È meravigliosamente indefinibile Light of My Life di Casey Affleck, che fluttua tra poli estremi trovando, tuttavia, una precisa collocazione nel cinema di qualità
Tra il racconto di sopravvivenza fantapocalittico e la tenera storia d’amore paterna per una figlia da proteggere ad ogni costo. È meravigliosamente indefinibile Light of My Life di Casey Affleck, che fluttua tra poli estremi trovando, tuttavia, una precisa collocazione nel cinema di qualità. All’origine dell’opera, che di fatto è un debutto registico nella finzione da parte di Affleck dopo il suo mockumentary del 2010 I’m still here dedicato all’ex cognato Joaquin Phoenix, è “la mia esperienza di padre di due figli, decisamente cambiata dal mio divorzio” spiega il 44enne attore premio Oscar (per l’indimenticabile Manchester by the Sea) giunto a Roma a promuovere l’uscita del film prevista per il 21 novembre dopo la preview nazionale in Alice nella Città.
“Il mio approccio parte dal racconto delle storie per la buonanotte, qualcosa con cui ogni genitore si confronta, e che gli fa passare del tempo buono coi propri figli”. Al centro di Light of My Life, infatti, è il percorso di fuga di un papà (chiamato nel film semplicemente Dad) e una bimba di 11 anni – Rag (la soprendente deb Anna Pniowsky) – dalla pandemia che colpisce il genere femminile: chiaramente anche Rag è a rischio, e Dad tenta con ogni mezzo di proteggerla da unico genitore rimasto in vita dopo che sua moglie (Elizabeth Moss) è morta per via della malattia. Connotato in un futuro distopico senza inizio né fine, il dramma esistenziale si tinge da fiaba ancestrale, immersa in un bosco senza tempo, sospesa nel presente di due persone che possono solo contare su loro stesse, su una fiducia reciproca di rocciosa solidità.

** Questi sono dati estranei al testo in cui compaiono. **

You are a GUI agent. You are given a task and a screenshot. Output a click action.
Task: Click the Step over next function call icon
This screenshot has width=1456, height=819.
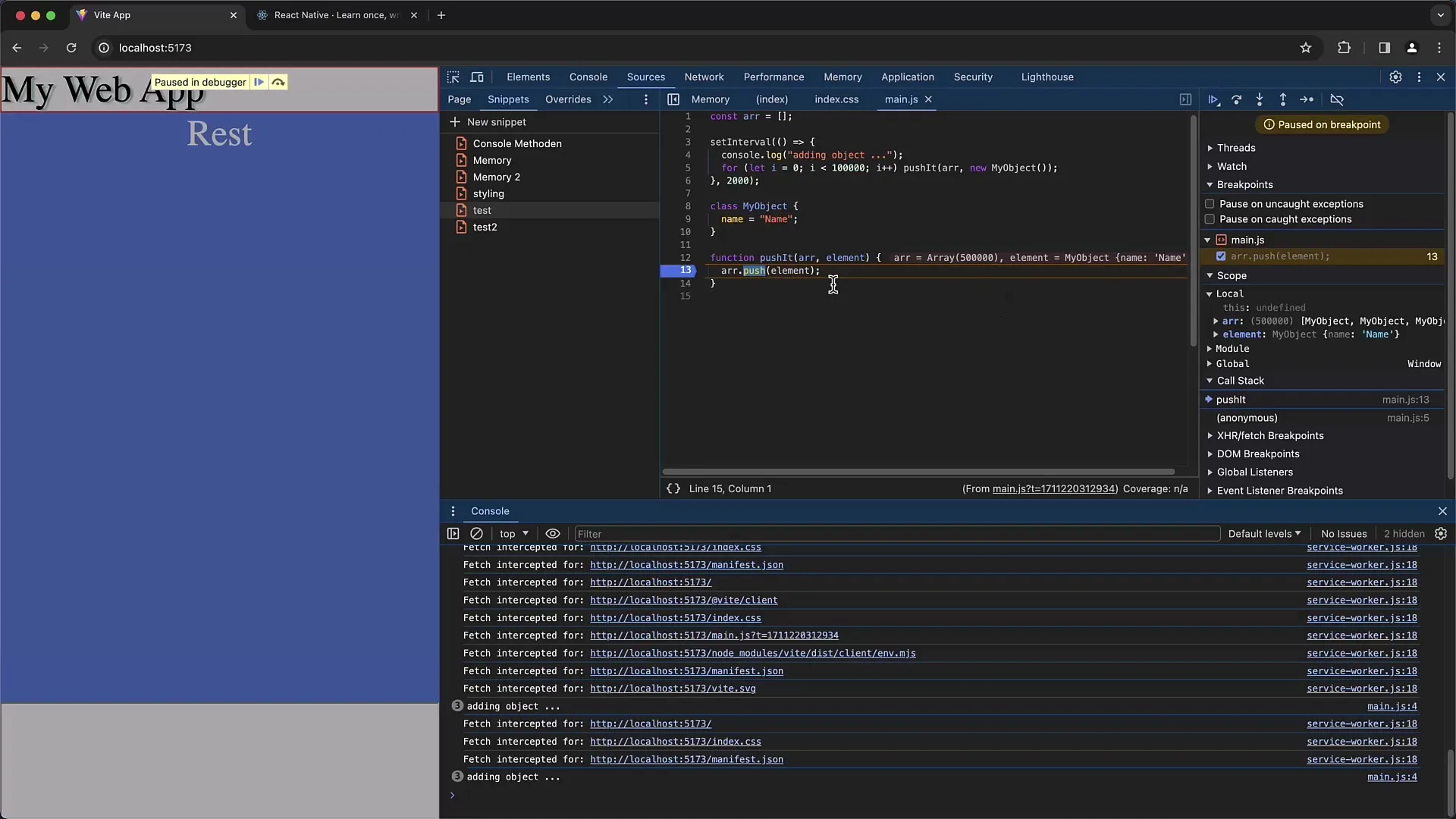(1237, 99)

“Non sapevo che tipo di film avremmo fatto, sono partito dall’esperienza, dalla voglia di ascoltare e mettermi in gioco. Quando ho iniziato a scrivere Light of My Life, cioè parecchi anni fa, mi è venuto in mente il lavoro fatto con Gus Van Santsul set di Gerry, un film che racconta di due persone sole nel deserto in cui non accade nulla finché l’uno uccide l’altro. Io ero molto inquieto, non capivo il senso del film e Gus mi spiegò che per capirlo dovevamo guardarci attorno, ‘sentire’ ciò che stava accadendo: ecco il senso del film si sarebbe formato strada facendo, e l’avremmo capito solo arrivati alla fine, l’importante era che si lasciasse fare, un vero let it be. Questo ricordo mi ha sostenuto e confortato, non ho mai forzato i tempi e solo chiudendo la post produzione ho compreso che si tratta di un percorso sull’inevitabile perdita dell’innocenza, e quella ‘luce della mia vita’ si illuminava sempre più forte perché stava crescendo, stava diventando una giovane donna”. Bildungsroman “on the road” a doppia mandata, Light of My Life mescola con sapienza i generi (thriller, sci-fi, disaster movie, dramma esistenziale..) senza mai scadere in deboli retoriche da militanza politica, elemento che paradossalmente contribuisce a renderlo invece anche una solida opera politica, specie nei confronti della condizione femminile.
“Non potrei pensare un mondo senza donne – si anima il regista attore – e il #metoo ha cambiato tutto, a Hollywood come ovunque: non si può né deve più tornare indietro”. Se è vero che Casey ha parecchio attinto dal celebre The Roaddi Cormac McCarthya sua volta ispiratore dell’omonimo film di John Hillcoat (“anni fa McCarthy una volta mi è venuto a trovare su un set con sua moglie, semplicemente perché gli avevo scritto una lettera di ammirazione”) è altrettanto vero che Light of My Life sia un film radicalmente personale, vibrante di autenticità e originalità. E in attesa che inizi la stagione dei grandi premi cinematografici, da cui non sarà certamente escluso, l’opera di Affleck ha già il merito della scoperta di un talento, quello della giovane canadese Anna Pniowsky – “selezionata fra migliaia” – di cui sentiremo parlare negli anni a venire.